Exercise goal: Render the records from the line containing "Task: Click the words" through the end of the records as a JSON list of strings, one string per line, with blank lines skipped and the pictures left out.

Given entries:
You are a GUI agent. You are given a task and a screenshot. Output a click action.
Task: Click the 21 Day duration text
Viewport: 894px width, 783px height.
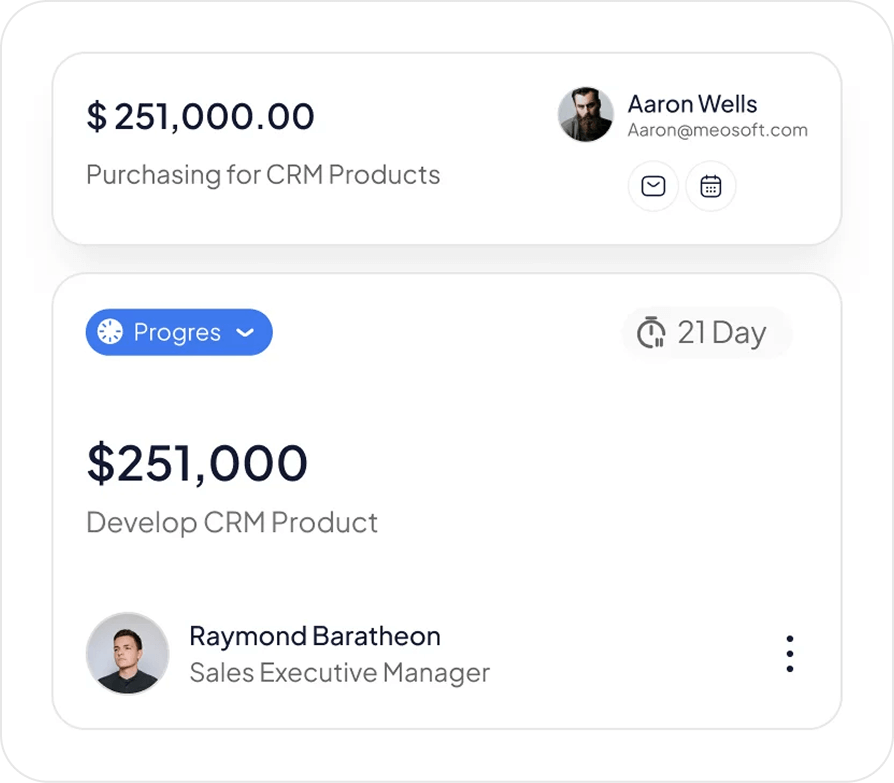coord(721,332)
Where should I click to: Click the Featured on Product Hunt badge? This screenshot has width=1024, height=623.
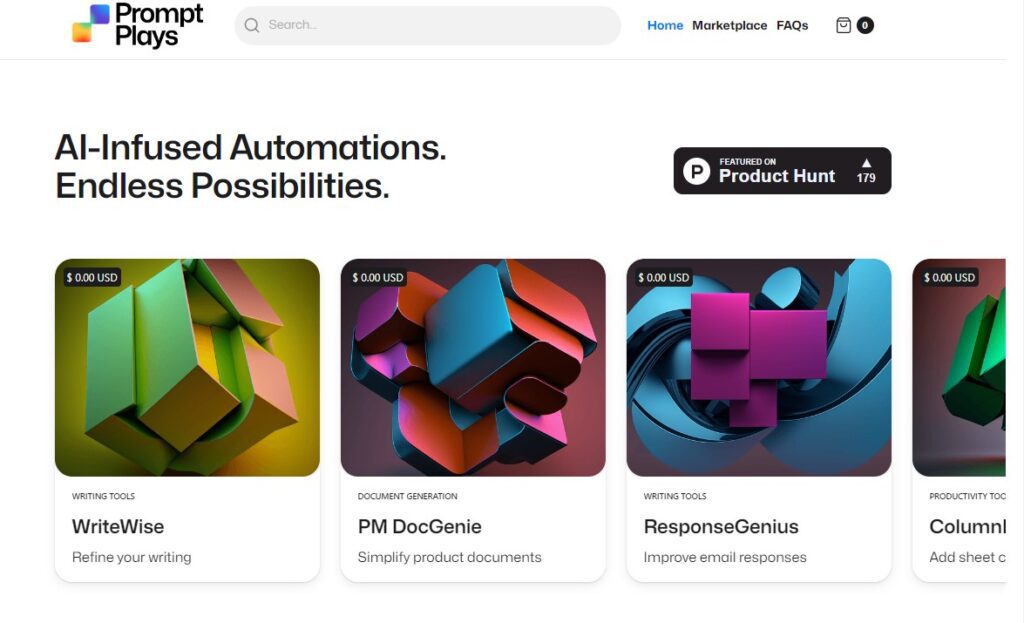click(781, 171)
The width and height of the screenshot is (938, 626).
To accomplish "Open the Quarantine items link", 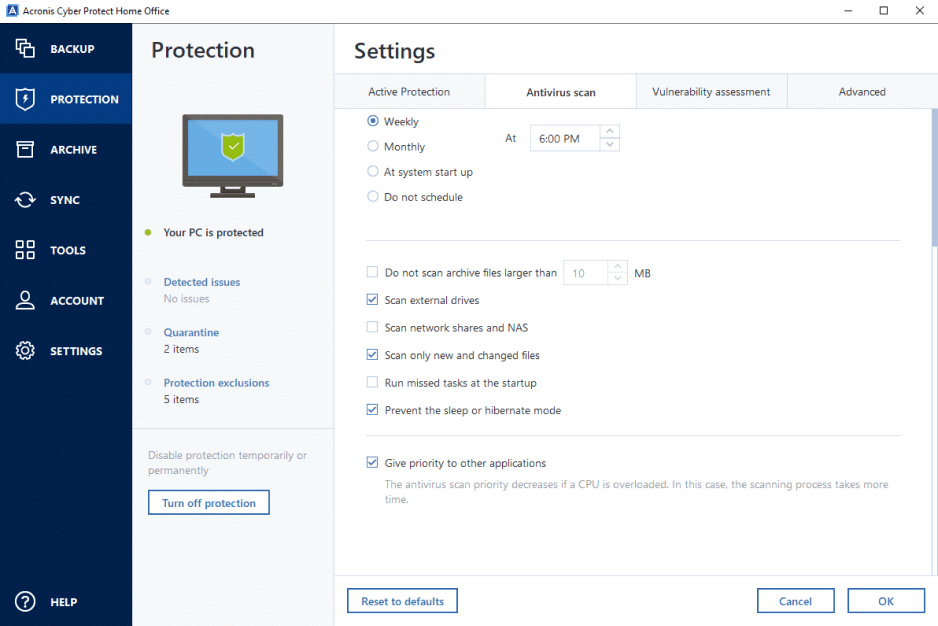I will pos(191,332).
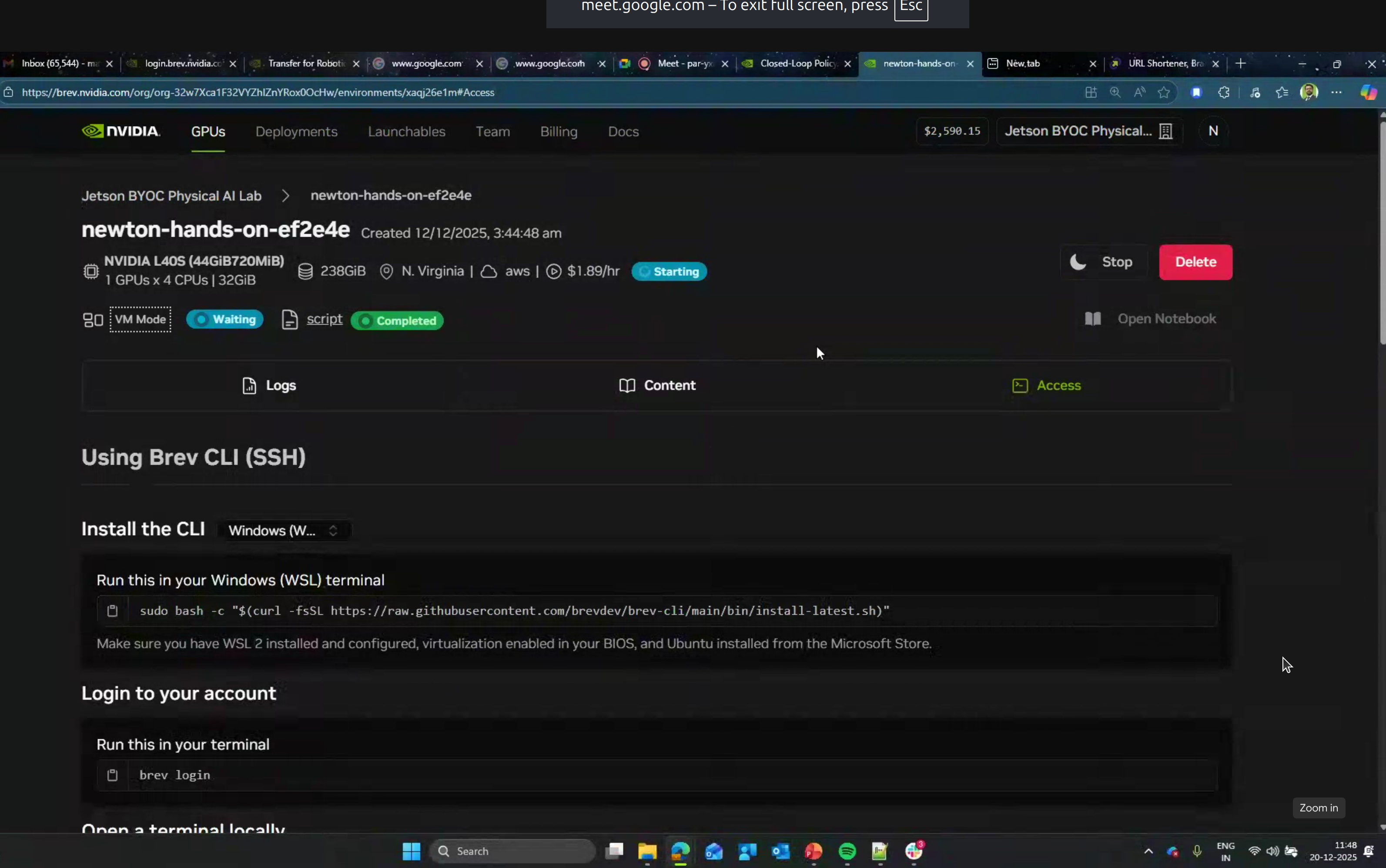The width and height of the screenshot is (1386, 868).
Task: Toggle Stop to pause the instance
Action: (1101, 262)
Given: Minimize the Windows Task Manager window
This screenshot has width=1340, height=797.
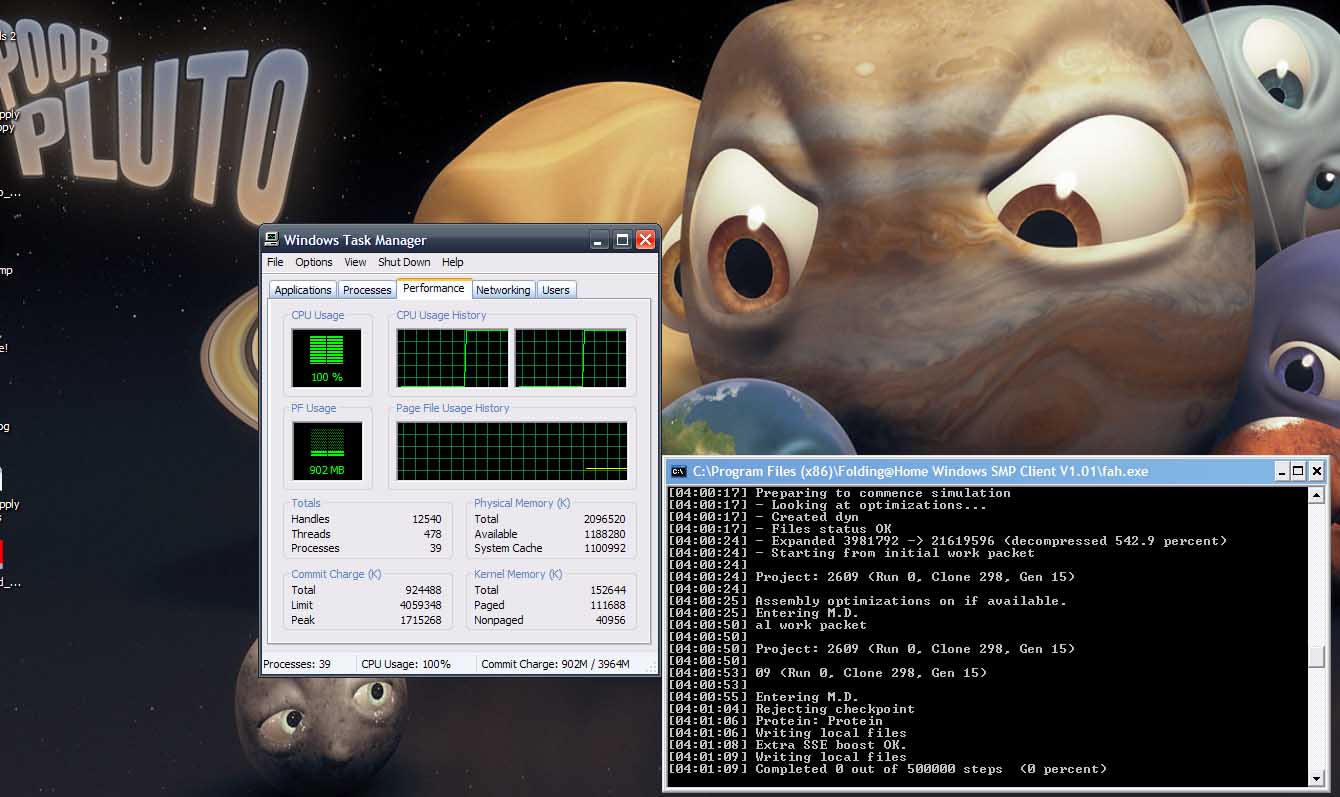Looking at the screenshot, I should pyautogui.click(x=599, y=240).
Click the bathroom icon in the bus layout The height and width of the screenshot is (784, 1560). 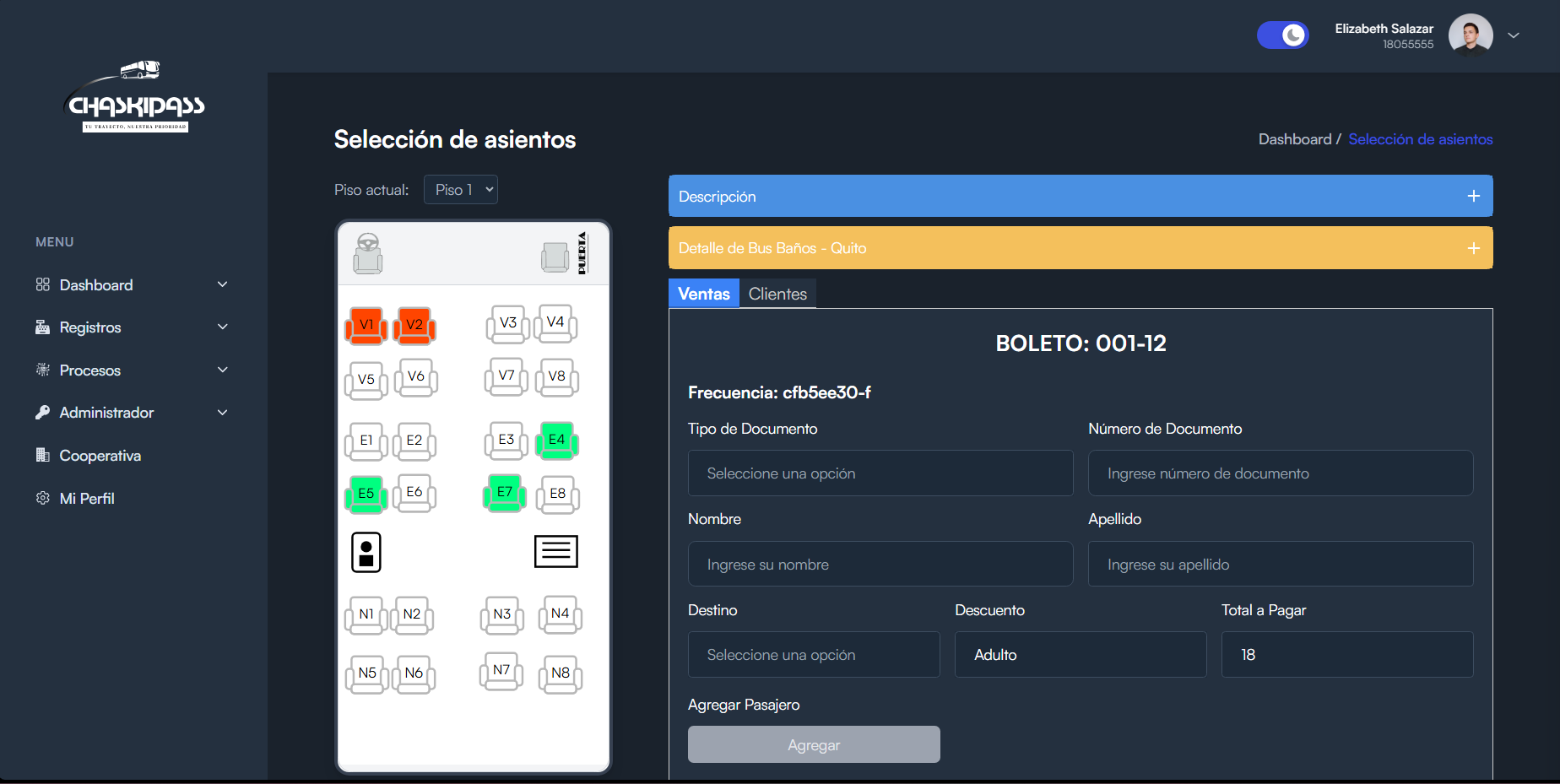366,551
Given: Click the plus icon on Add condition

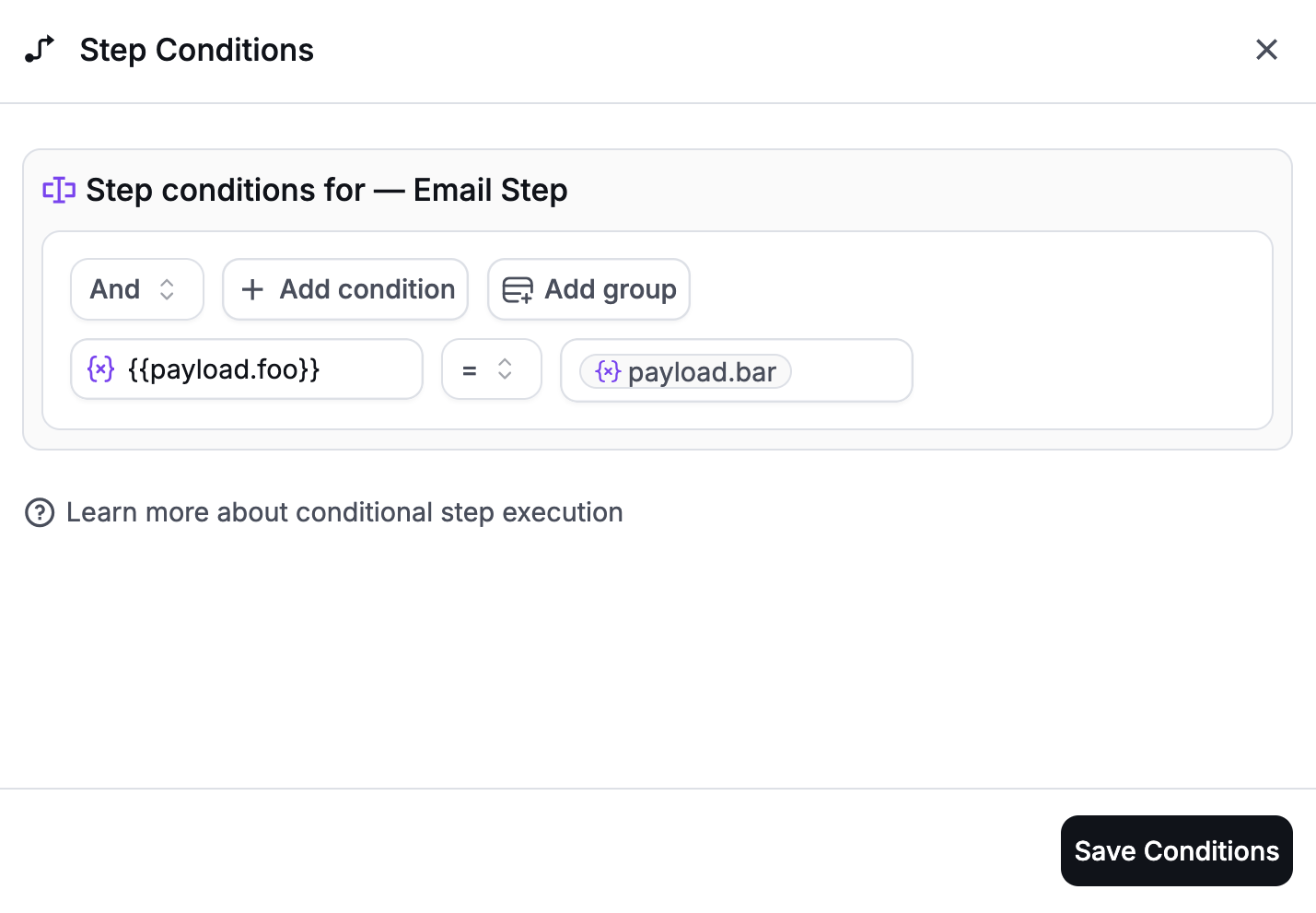Looking at the screenshot, I should [x=251, y=289].
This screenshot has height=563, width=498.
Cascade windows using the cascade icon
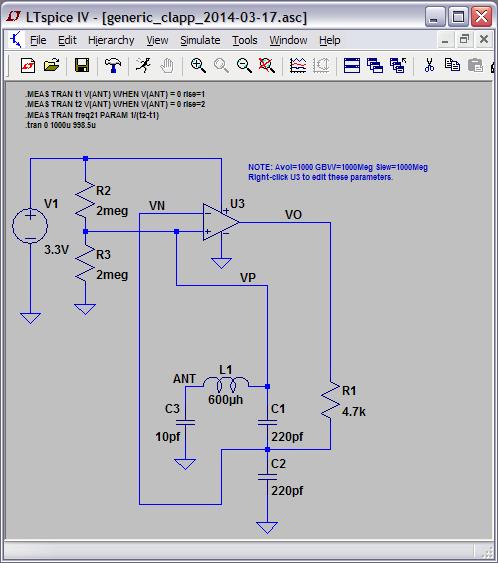click(375, 66)
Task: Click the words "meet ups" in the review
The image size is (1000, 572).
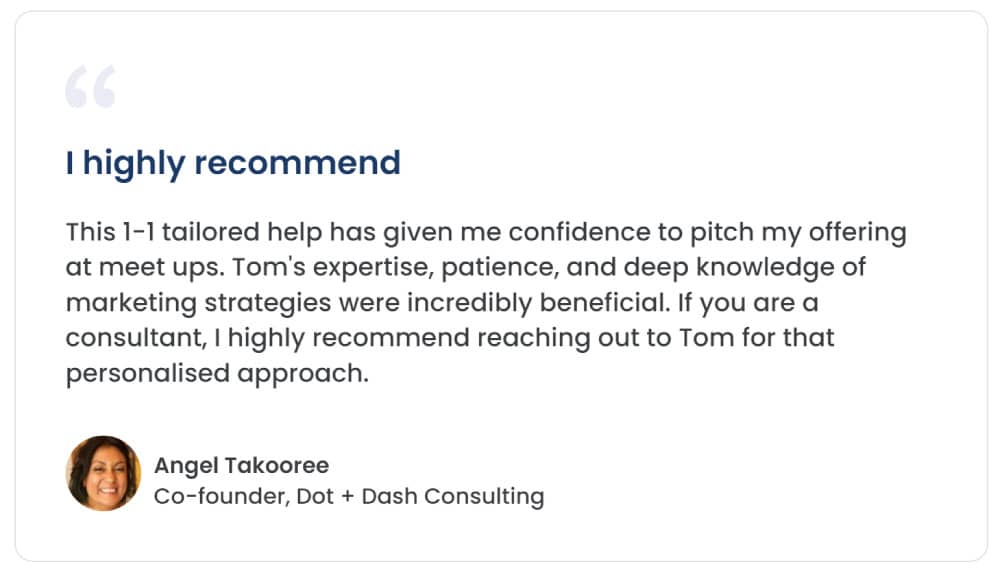Action: tap(162, 268)
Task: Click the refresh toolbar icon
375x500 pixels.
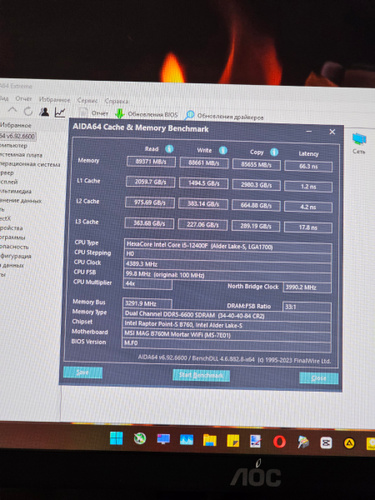Action: pyautogui.click(x=28, y=111)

Task output:
[
  "Task: Click the words \"meet ups\" in the review",
  "The image size is (1000, 572).",
  "Action: tap(162, 268)",
  "Task: Click the refresh toolbar icon",
  "375x500 pixels.",
  "Action: pyautogui.click(x=28, y=111)"
]